Records from a collection

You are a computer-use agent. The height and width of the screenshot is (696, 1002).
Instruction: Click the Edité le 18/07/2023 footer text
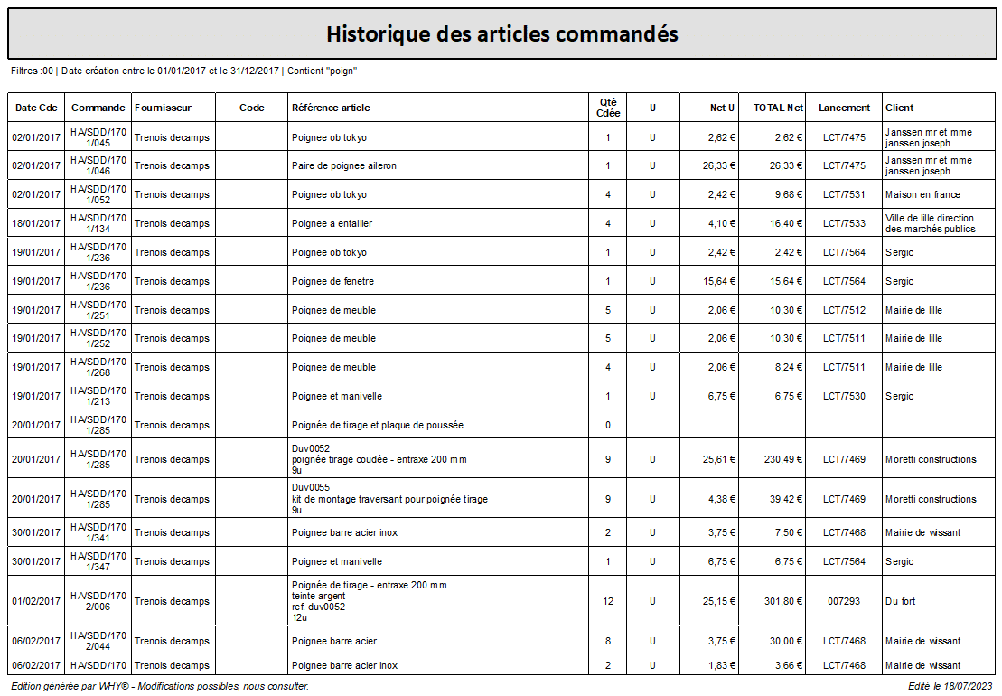(950, 686)
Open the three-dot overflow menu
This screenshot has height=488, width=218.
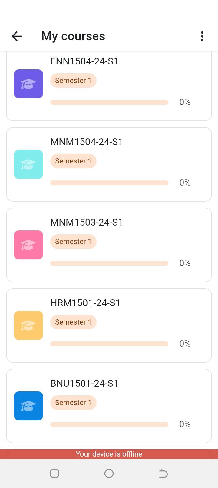tap(202, 36)
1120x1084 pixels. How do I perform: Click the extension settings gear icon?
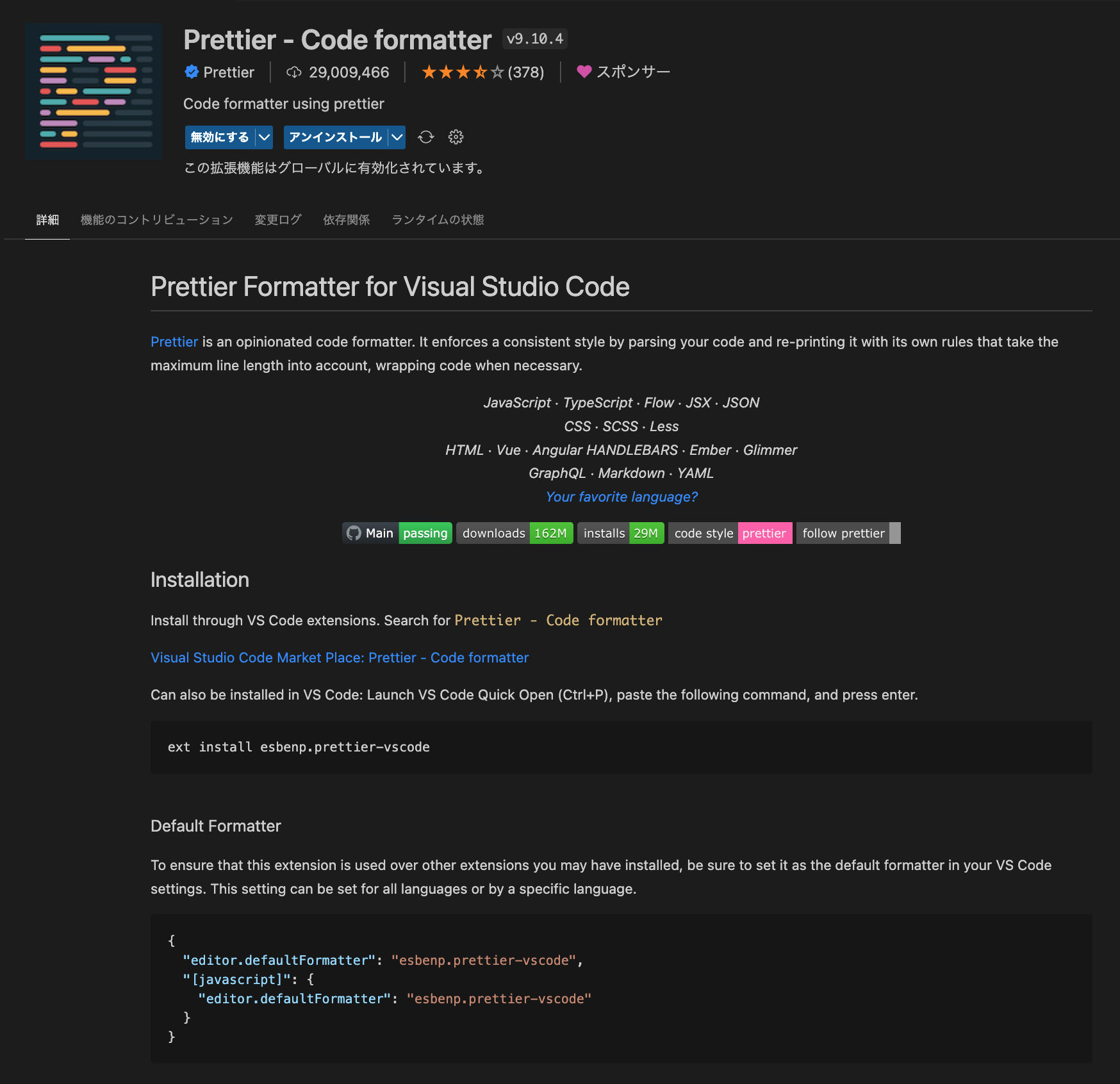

[What is being asked] All lines from the one bearing "Open the three-dot overflow menu" through the last line of the records, and only those, should be duplicated exactly; no picture belongs in the copy.

[Response below]
Open the three-dot overflow menu
This screenshot has height=488, width=218.
tap(202, 36)
1120x1084 pixels. How do I perform: Click the extension settings gear icon?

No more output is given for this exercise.